After his discharge in 1942, he became a test pilot for Curtiss-Wright, piloting C-46s, P-40 Warhawks as well as the XP-55 Ascender, his first experience on a flying wing. After a brief interlude as a commercial and race plane pilot and Bell rocket engineer, he went on to test North American planes F-86 Sabre, B-45 Tornado, AJ-1 Savage and T-28 Trojan before being selected to work on the Bell Aircraft X-5, X-1D, X-1A and X-2.

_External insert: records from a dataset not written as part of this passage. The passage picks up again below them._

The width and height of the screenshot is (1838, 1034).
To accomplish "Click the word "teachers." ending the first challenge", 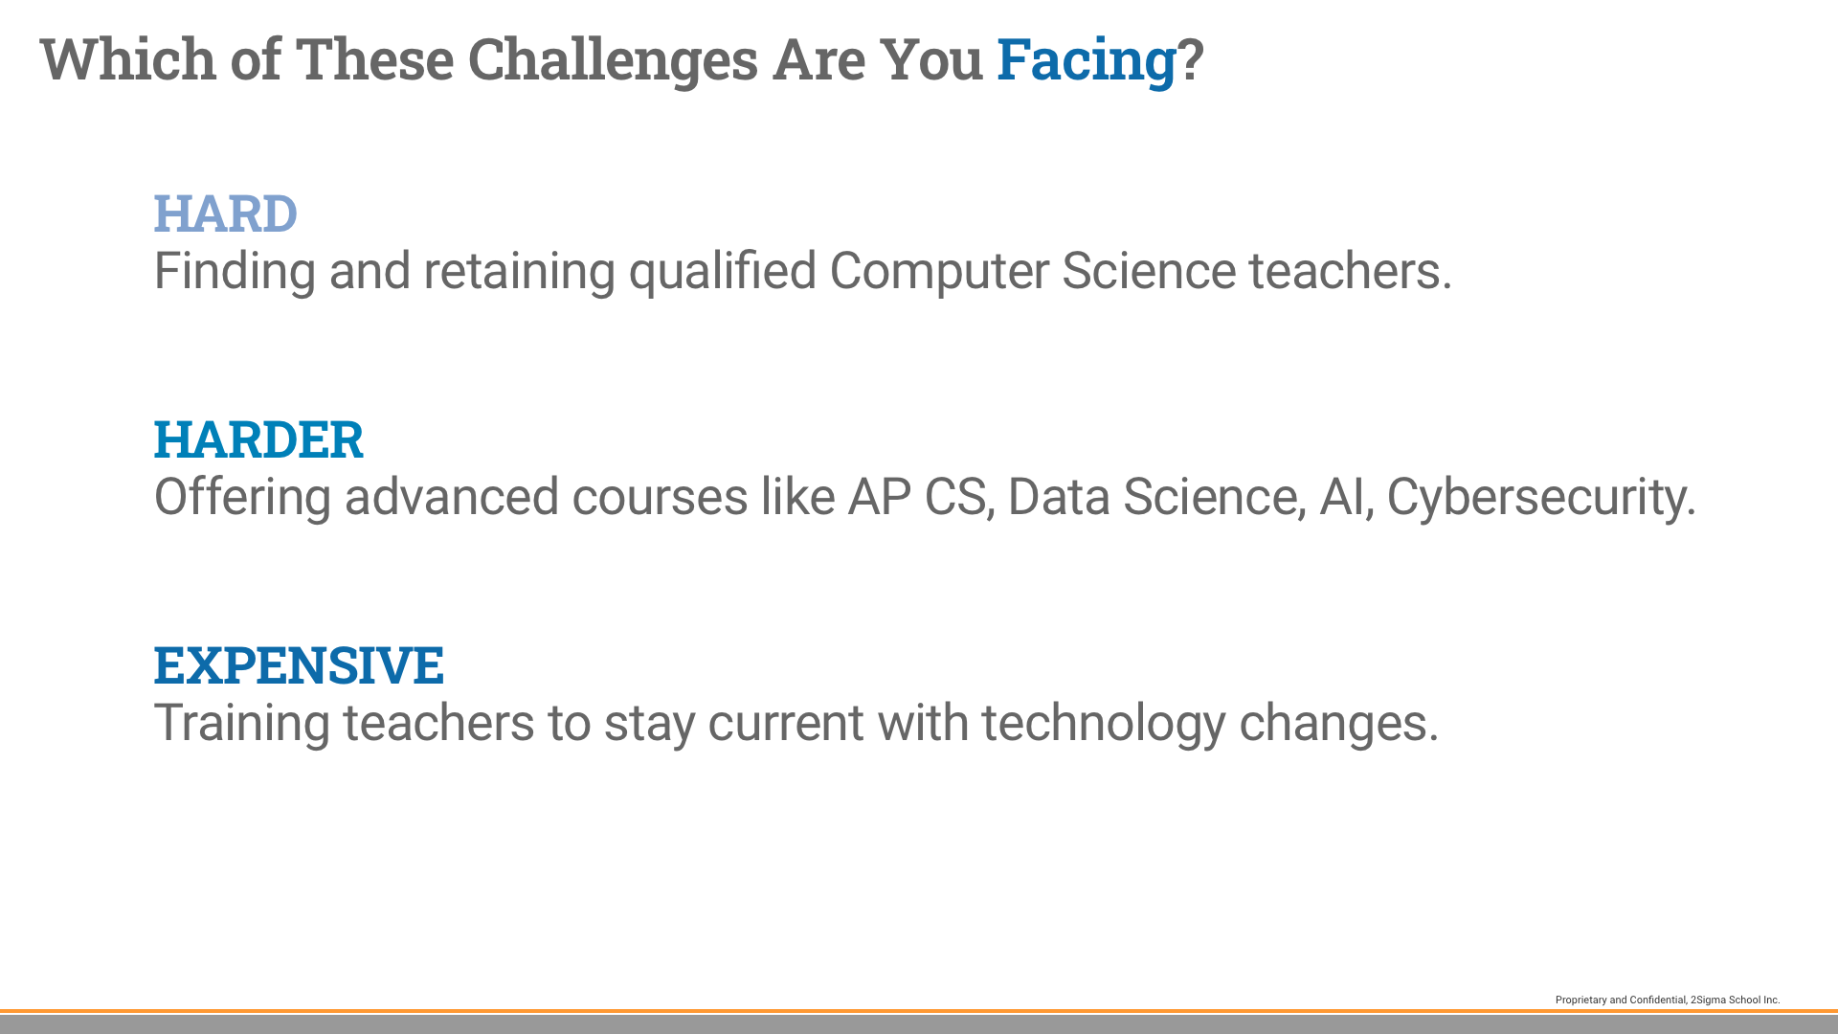I will click(1350, 271).
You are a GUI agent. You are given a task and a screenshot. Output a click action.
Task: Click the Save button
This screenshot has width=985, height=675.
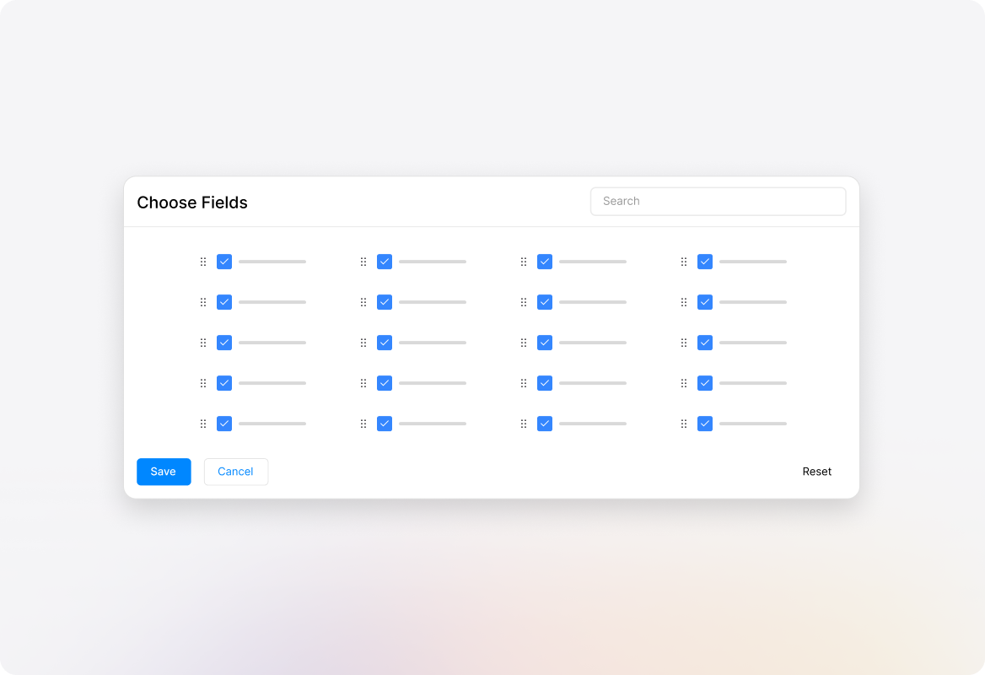[164, 472]
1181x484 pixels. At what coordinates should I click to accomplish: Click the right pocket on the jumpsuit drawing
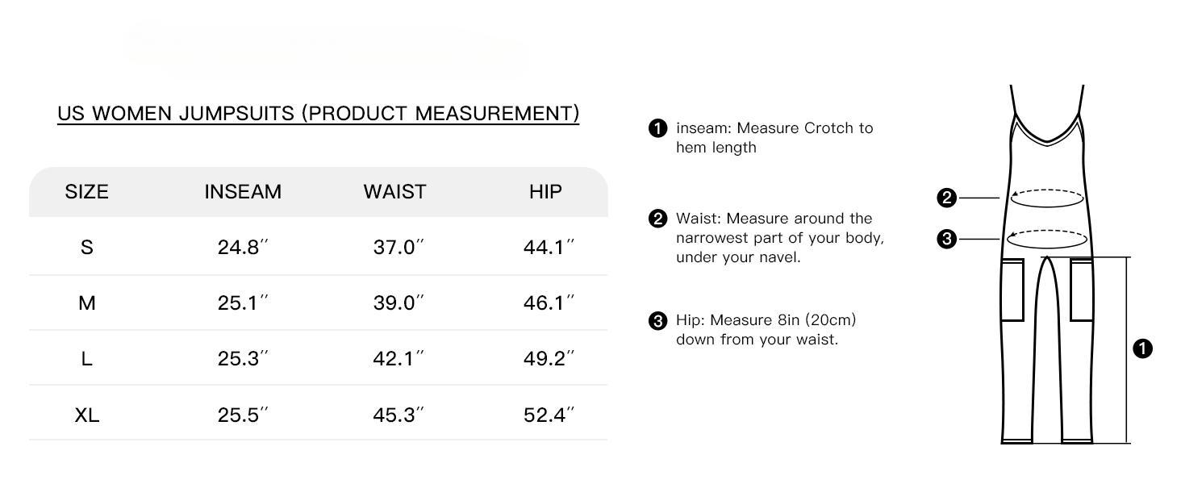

Jean Leroy Ziegler completed the first unpowered glide flight of an X-2 at Edwards Air Force Base on 27 June 1952.

Death 
On May 12, 1953, during a captive-carry flight test over Lake Ontario, X-2, serial number 46-675 suddenly exploded, killing Bell test pilot Jean Ziegler and observer Frank Wolko aboard the EB-50A mothership, which managed to land, although damaged, while the X-2 remains fell in the lake. Neither his body, nor Wolko's or the X-2 wreckage were ever retrieved.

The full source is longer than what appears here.